◆ **Directions**:
Below are the records; locate each line with the word "dropdown" and copy it.

◆ **Given information**:
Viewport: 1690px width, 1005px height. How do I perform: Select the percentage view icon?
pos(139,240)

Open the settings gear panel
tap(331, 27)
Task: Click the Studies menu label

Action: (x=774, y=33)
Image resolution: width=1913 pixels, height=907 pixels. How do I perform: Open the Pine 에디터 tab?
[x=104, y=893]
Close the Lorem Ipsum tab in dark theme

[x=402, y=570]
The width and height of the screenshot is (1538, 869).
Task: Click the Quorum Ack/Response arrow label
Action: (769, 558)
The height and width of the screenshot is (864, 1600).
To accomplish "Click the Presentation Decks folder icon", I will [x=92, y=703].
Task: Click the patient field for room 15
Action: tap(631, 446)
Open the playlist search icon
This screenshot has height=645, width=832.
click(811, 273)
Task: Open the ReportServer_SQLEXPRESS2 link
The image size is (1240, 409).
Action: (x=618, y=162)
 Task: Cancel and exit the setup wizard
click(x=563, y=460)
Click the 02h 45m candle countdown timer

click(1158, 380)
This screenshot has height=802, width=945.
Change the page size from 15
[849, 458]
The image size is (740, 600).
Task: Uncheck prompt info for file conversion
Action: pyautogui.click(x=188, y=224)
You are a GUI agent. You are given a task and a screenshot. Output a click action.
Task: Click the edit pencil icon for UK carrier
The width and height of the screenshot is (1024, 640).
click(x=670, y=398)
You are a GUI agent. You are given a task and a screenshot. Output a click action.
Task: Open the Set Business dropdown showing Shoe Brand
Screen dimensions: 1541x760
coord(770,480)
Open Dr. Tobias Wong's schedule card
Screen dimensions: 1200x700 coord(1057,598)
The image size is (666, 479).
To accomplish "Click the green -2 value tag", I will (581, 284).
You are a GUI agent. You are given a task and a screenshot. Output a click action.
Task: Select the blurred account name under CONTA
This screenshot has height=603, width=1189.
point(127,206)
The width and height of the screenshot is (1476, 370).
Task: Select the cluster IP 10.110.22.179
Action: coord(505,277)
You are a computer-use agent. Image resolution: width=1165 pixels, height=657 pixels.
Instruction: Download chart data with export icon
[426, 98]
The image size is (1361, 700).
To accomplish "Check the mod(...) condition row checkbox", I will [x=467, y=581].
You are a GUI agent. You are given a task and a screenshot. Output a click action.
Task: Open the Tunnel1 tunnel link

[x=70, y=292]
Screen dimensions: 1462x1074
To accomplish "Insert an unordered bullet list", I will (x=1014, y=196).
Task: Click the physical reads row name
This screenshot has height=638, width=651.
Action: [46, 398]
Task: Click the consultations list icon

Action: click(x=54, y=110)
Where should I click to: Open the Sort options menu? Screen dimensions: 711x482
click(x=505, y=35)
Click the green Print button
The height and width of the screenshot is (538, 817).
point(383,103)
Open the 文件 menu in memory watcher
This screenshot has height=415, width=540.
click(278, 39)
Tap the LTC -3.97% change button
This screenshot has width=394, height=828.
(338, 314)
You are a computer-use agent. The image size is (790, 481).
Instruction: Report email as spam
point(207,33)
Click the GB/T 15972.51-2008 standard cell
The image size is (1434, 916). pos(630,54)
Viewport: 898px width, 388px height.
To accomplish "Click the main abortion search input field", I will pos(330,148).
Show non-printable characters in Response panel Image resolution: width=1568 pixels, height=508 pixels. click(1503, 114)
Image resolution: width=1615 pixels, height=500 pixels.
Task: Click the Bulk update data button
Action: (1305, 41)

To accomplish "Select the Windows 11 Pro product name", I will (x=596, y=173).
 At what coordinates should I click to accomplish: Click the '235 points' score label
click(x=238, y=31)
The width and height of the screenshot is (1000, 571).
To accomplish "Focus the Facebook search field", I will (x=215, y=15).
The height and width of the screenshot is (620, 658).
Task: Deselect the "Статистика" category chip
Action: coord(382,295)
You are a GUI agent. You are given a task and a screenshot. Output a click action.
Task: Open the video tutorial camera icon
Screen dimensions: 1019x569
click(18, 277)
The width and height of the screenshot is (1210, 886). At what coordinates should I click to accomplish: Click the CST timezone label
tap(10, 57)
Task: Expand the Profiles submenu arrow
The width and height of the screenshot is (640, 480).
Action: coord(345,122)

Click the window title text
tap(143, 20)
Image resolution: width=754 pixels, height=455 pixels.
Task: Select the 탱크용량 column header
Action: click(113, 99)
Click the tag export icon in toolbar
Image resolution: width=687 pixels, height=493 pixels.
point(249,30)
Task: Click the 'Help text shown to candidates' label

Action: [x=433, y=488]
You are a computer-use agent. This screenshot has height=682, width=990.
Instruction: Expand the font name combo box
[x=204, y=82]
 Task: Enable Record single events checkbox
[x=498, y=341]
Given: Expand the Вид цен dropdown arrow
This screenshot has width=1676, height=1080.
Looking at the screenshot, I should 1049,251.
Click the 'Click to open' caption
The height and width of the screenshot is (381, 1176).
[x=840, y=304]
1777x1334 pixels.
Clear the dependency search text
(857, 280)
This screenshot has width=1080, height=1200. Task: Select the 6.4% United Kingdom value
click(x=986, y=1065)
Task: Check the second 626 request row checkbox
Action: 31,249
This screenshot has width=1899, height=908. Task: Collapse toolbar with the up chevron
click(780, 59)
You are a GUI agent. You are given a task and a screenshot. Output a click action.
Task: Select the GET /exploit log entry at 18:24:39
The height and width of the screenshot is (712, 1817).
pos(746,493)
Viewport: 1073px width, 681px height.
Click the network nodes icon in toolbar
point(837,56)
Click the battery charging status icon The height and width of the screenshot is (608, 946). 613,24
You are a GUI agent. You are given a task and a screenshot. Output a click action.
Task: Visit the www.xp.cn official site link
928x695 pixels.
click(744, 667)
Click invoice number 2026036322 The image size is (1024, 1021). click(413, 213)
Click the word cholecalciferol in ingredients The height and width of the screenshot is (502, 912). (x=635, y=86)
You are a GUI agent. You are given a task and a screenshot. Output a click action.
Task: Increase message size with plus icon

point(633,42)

◆ **Response below**:
Task: Open the Set Business dropdown showing Shoe Brand
Given: Expand the Вид цен dropdown arrow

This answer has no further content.